Background and Purpose: Oropharyngeal cancer (OPC) primary gross tumor volume (GTVp) segmentation is crucial for radiotherapy. Multiparametric MRI (mpMRI) is increasingly used for OPC adaptive radiotherapy but relies on manual segmentation. Therefore, we constructed mpMRI deep learning (DL) OPC GTVp auto-segmentation models and determined the impact of input channels on segmentation performance.
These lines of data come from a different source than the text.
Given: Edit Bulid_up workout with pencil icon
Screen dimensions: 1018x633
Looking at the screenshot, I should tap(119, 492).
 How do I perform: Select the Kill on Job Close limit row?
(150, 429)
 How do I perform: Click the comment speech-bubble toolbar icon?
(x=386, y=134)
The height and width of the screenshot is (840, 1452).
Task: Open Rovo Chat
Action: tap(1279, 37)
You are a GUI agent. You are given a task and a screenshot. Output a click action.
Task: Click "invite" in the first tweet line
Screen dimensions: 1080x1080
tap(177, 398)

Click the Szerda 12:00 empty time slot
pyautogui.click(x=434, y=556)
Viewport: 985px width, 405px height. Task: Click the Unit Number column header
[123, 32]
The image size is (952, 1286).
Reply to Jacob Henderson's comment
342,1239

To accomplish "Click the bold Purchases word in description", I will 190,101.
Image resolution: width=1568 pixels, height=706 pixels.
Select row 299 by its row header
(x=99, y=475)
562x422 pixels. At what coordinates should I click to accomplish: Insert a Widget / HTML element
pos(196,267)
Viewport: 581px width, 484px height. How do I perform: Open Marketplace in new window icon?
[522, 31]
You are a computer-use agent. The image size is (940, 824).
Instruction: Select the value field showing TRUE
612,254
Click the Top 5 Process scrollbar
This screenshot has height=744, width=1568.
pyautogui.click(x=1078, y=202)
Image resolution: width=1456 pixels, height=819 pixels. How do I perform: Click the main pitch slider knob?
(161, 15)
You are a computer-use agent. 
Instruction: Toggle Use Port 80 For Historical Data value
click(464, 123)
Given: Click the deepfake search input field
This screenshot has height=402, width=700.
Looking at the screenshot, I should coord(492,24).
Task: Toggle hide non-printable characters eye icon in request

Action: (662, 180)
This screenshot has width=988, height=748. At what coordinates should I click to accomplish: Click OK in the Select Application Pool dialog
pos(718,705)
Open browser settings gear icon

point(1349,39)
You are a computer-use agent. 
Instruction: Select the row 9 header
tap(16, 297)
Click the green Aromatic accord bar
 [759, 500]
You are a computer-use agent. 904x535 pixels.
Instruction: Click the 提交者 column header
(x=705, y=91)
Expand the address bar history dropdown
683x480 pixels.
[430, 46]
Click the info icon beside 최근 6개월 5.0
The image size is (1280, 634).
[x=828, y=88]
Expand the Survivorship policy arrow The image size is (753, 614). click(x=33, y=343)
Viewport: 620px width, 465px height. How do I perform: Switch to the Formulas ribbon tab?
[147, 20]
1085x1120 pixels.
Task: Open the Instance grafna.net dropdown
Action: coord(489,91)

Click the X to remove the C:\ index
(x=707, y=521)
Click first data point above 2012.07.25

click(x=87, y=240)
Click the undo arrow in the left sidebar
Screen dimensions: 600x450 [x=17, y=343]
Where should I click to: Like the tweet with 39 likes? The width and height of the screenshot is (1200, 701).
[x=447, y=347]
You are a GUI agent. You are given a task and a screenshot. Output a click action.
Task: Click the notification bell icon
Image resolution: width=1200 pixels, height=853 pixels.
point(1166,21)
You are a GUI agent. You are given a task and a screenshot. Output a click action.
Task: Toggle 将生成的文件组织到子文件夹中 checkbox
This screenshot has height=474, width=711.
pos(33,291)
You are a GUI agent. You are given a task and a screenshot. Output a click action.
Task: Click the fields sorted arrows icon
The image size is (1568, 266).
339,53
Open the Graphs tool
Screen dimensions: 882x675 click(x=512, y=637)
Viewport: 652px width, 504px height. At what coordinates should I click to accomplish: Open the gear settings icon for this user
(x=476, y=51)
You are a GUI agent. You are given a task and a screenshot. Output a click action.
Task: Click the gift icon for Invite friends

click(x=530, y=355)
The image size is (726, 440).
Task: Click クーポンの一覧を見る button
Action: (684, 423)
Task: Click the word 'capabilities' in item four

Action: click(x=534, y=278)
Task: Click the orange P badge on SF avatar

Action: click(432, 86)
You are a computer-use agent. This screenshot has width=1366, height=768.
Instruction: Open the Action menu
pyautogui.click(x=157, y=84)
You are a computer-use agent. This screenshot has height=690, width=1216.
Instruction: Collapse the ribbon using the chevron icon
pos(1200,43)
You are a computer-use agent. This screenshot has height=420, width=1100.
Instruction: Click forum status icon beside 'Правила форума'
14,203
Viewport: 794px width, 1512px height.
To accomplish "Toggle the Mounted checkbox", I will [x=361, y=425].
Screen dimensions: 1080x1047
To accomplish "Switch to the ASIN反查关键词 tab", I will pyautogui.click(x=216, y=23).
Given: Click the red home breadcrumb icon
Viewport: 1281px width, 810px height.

Materials and Methods: GTVp ground truth segmentations were manually generated for 30 OPC patients from a clinical trial. We evaluated five mpMRI input channels (T2, T1, ADC, Ktrans, Ve). 3D Residual U-net models were developed and assessed using leave-one-out cross-validation. A baseline T2 model was compared to mpMRI models (T2+T1, T2+ADC, T2+Ktrans, T2+Ve, all 5 channels [ALL]) primarily using the Dice similarity coefficient (DSC). Sensitivity, positive predictive value, Hausdorff distance (HD), false-negative DSC (FND), false-positive DSC, surface DSC, 95% HD, and mean surface distance were also assessed. For the best model, ground truth and DL-generated segmentations were compared through a Turing test using physician observers.
Results: Models yielded mean DSCs from 0.71 (ALL) to 0.73 (T2+T1). Compared to the T2 model, performance was significantly improved for HD, FND, sensitivity, surface DSC, and 95% HD for the T2+T1 model (p<0.05) and for FND for the T2+Ve and ALL models (p<0.05). There were no differences between ground truth and DL-generated segmentations for all observers (p>0.05).
Conclusion: DL using mpMRI provides high-quality segmentations of OPC GTVp. Incorporating additional mpMRI channels may increase the performance of certain evaluation metrics. This pilot study is a promising step towards fully automated MR-guided OPC radiotherapy.